The range also welcomes nut butter into its salad dressings – a trend Waitrose has seen a surge in recently, with a rise in the popularity of nut spreads, which is why the supermarket has included it in its vegan spiced rice, yellow split pea and pistachio salad, and cashew nut and cardamom butter.
But what about these green garbanzo beans?
Americans like their chickpeas. According to the Agricultural Marketing Resource Center, the average American ate 1.85lbs of chickpeas in 2017 – a 50% jump on the year before.
In the past 10 years, domestic demand for chickpeas in the US went from 47,000 tonnes to nearly 200,000. That’s a lot of beans.
Chickpea consumption has been boosted by growing demand for gluten-free products and a trend toward “more healthful and varied snacking,” the US Department of Agriculture said. Salads are a key part of this, but hummus, flour and flavoured snacks also play a role.
Over in the States, the green garbanzo beans are sold in Trader Joe’s and Costco, but they seem harder to come by in the UK.
Chef Jill Davie, who works at LA restaurant Josie and has been a prominent guest chef on several Food Network shows, has created a number of recipes for the green garbanzo bean. These include guacamole, green chickpea and tomato bruschetta, grilled octopus and spicy chickpeas with coriander, as well as green garbanzo stews and burger patties.

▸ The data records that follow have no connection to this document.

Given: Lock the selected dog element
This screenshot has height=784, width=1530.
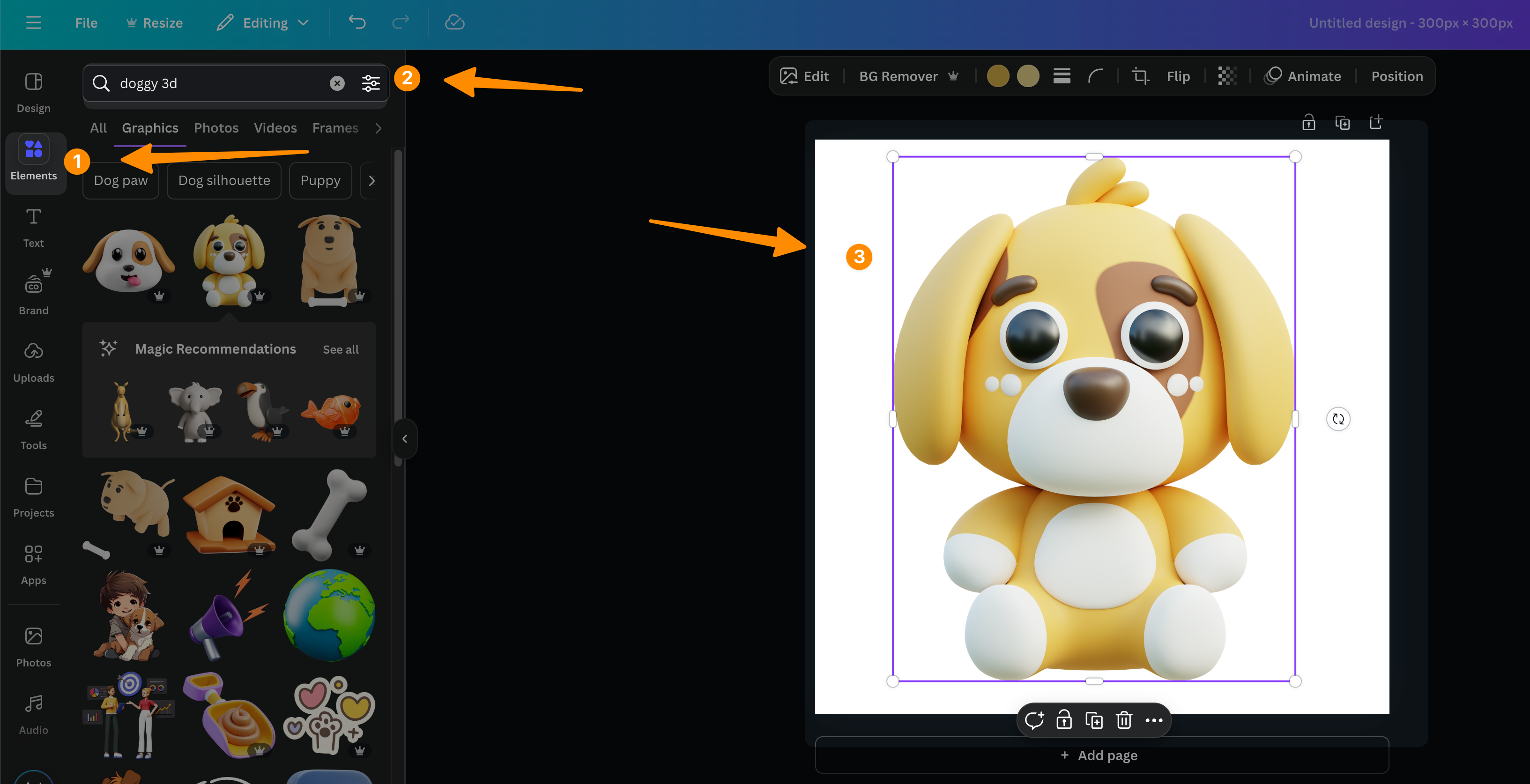Looking at the screenshot, I should 1064,720.
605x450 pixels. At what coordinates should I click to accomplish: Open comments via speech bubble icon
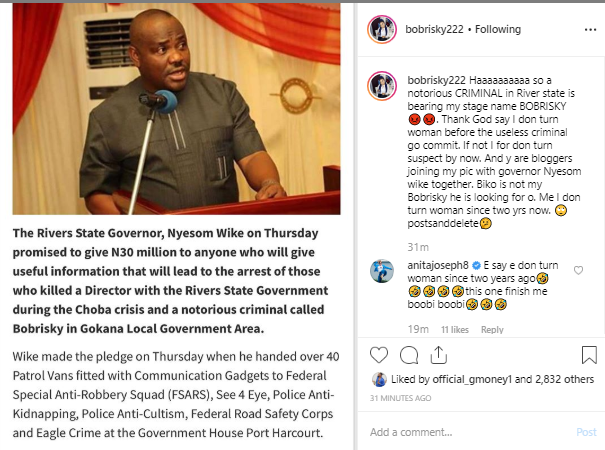click(409, 355)
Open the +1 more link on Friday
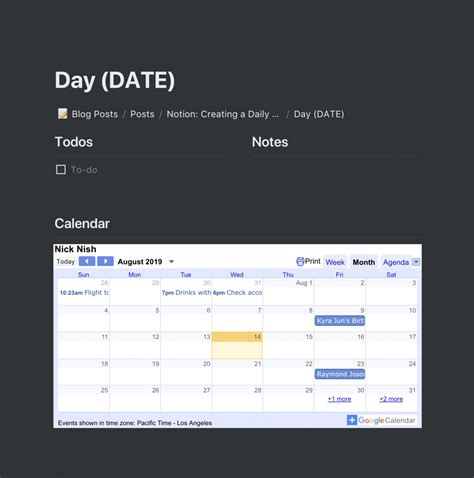The width and height of the screenshot is (474, 478). coord(339,399)
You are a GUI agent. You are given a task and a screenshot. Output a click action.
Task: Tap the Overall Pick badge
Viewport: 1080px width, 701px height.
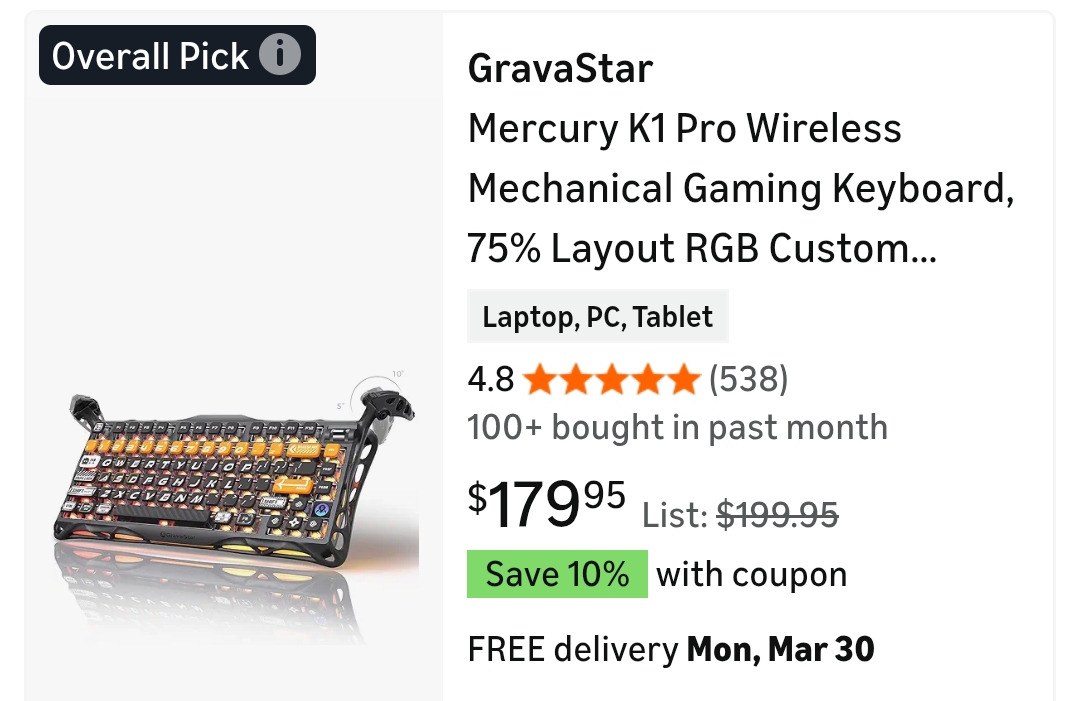tap(150, 56)
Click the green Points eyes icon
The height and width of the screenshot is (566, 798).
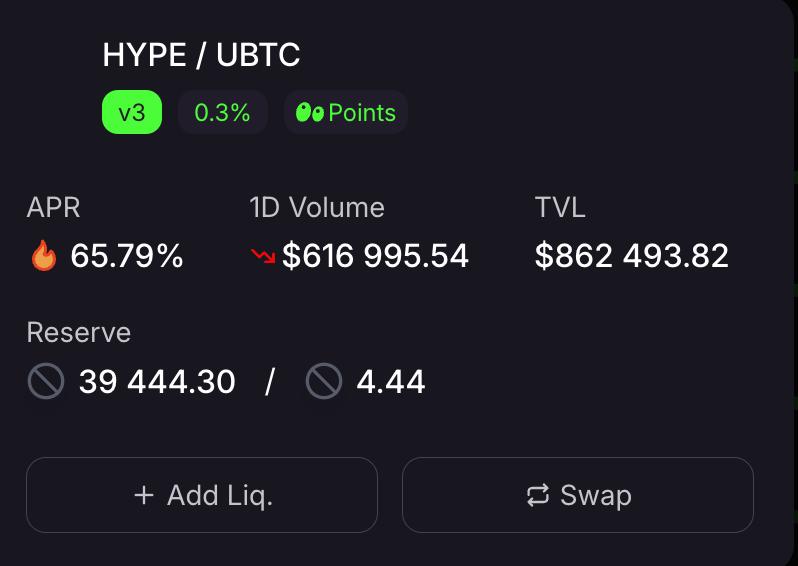[x=309, y=112]
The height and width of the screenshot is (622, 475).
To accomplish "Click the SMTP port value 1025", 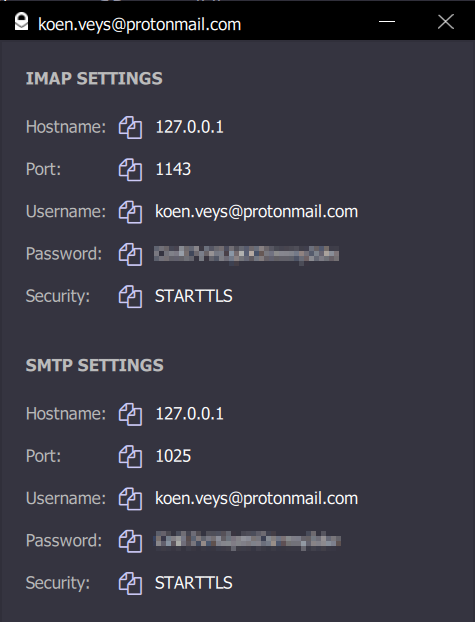I will click(x=173, y=456).
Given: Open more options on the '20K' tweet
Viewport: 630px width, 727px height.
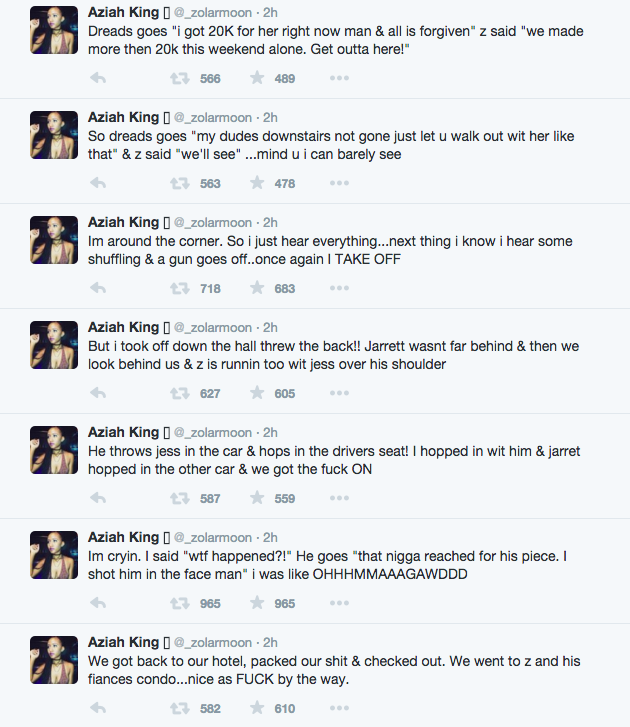Looking at the screenshot, I should tap(340, 78).
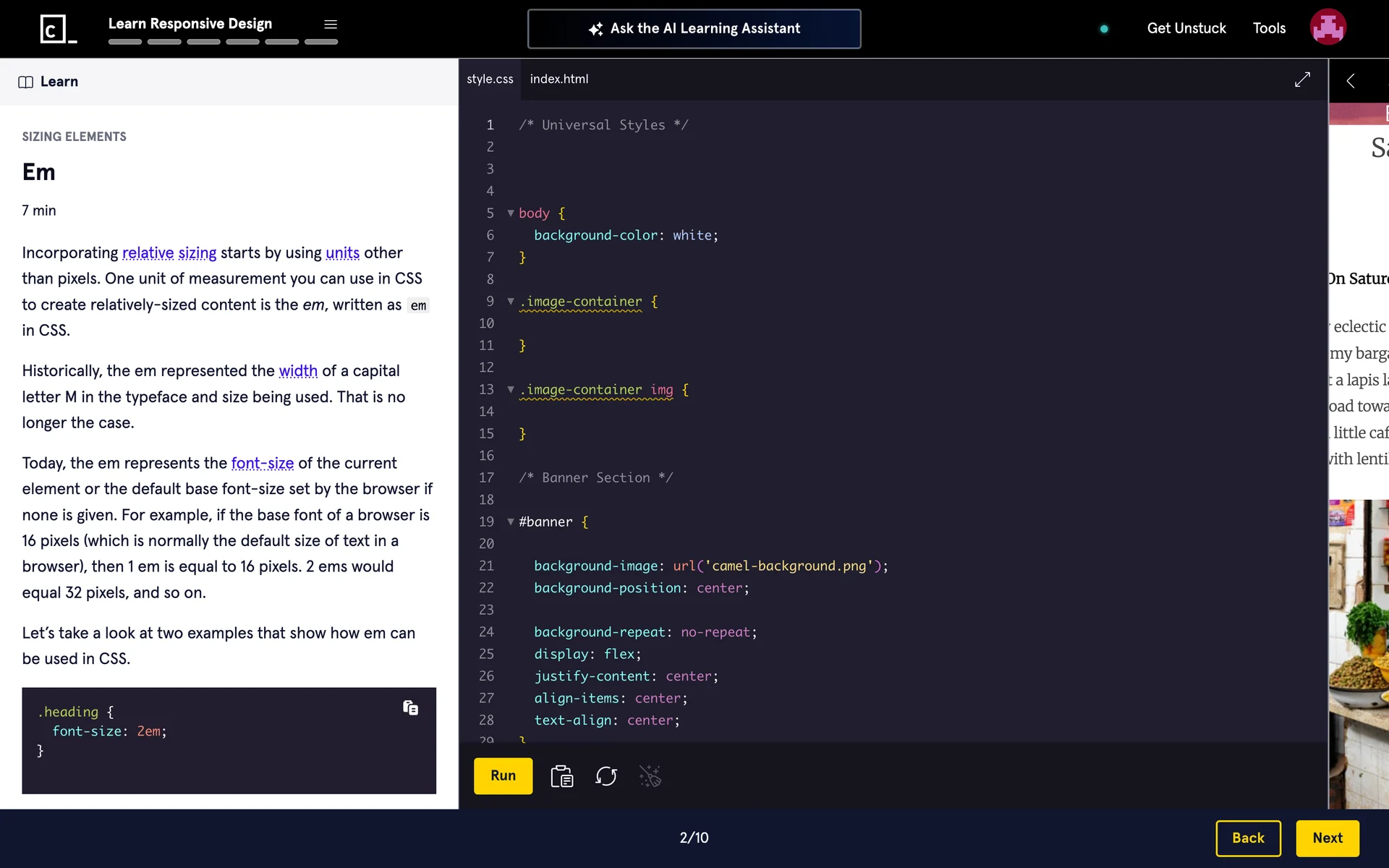The image size is (1389, 868).
Task: Open the Tools menu
Action: coord(1269,28)
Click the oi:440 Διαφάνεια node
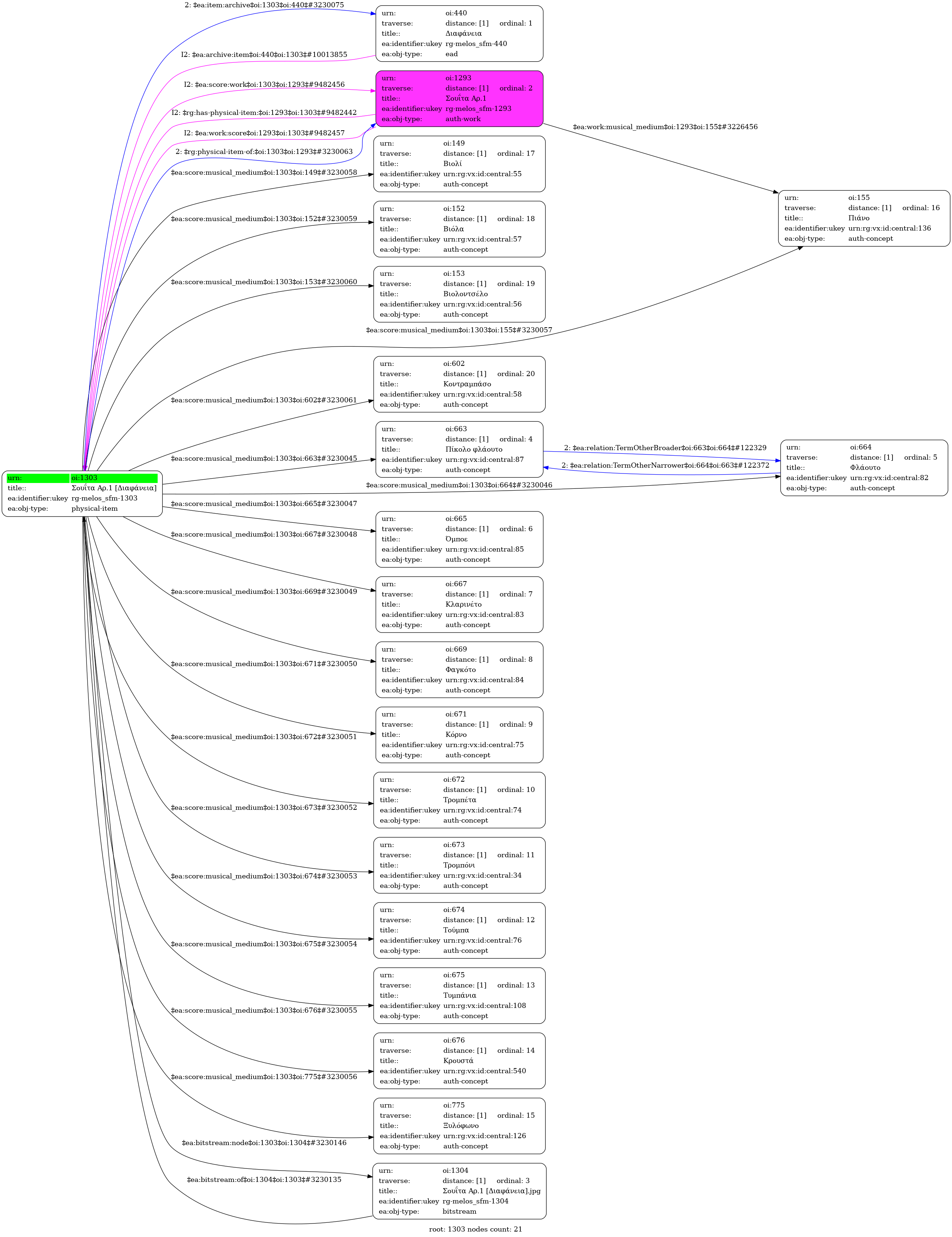This screenshot has width=952, height=1237. (459, 34)
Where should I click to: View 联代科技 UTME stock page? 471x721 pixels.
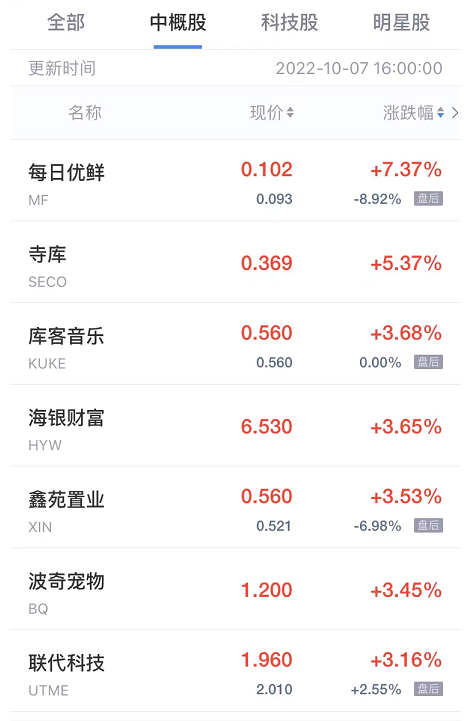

The beans can also be used to create a pesto, tossed into rice pilaf, pureed for soups and canapes, as well as used in sauces.
So are more greens good for the health?
It’s claimed that the beans have higher nutritional values than the white variety with more protein, folate and fibre. The green chickpeas have a similar flavour to fresh peas and are more nutty or buttery compared to the dried variety – particularly as the natural sugars haven’t turned to starch.
It seems the green chickpea is not just an American thing either.
In Mexico, they’re eaten raw or steamed still in the pod, like edamame, and served with lime, chili and salt. In India, the fresh chickpeas are simmered in curry dishes such as chana masala.
Will Sparkie soon be grazing on some green chickpeas?
Having a look around, green chickpeas seem to be a novelty really.
They do offer some interesting health statistics but are supposedly fairly bland and boring on their own as they don’t have the concentration of flavour that the processing brings to the regular version.
The lower shelf life, difficulty in procurement and difficulty in processing likely add up to it not being a worthwhile investment for most retailers.
The higher end like Waitrose do like novelty vegetables that they can sell at a premium, so they might do well in that environment with some creative products to improve on the flavour.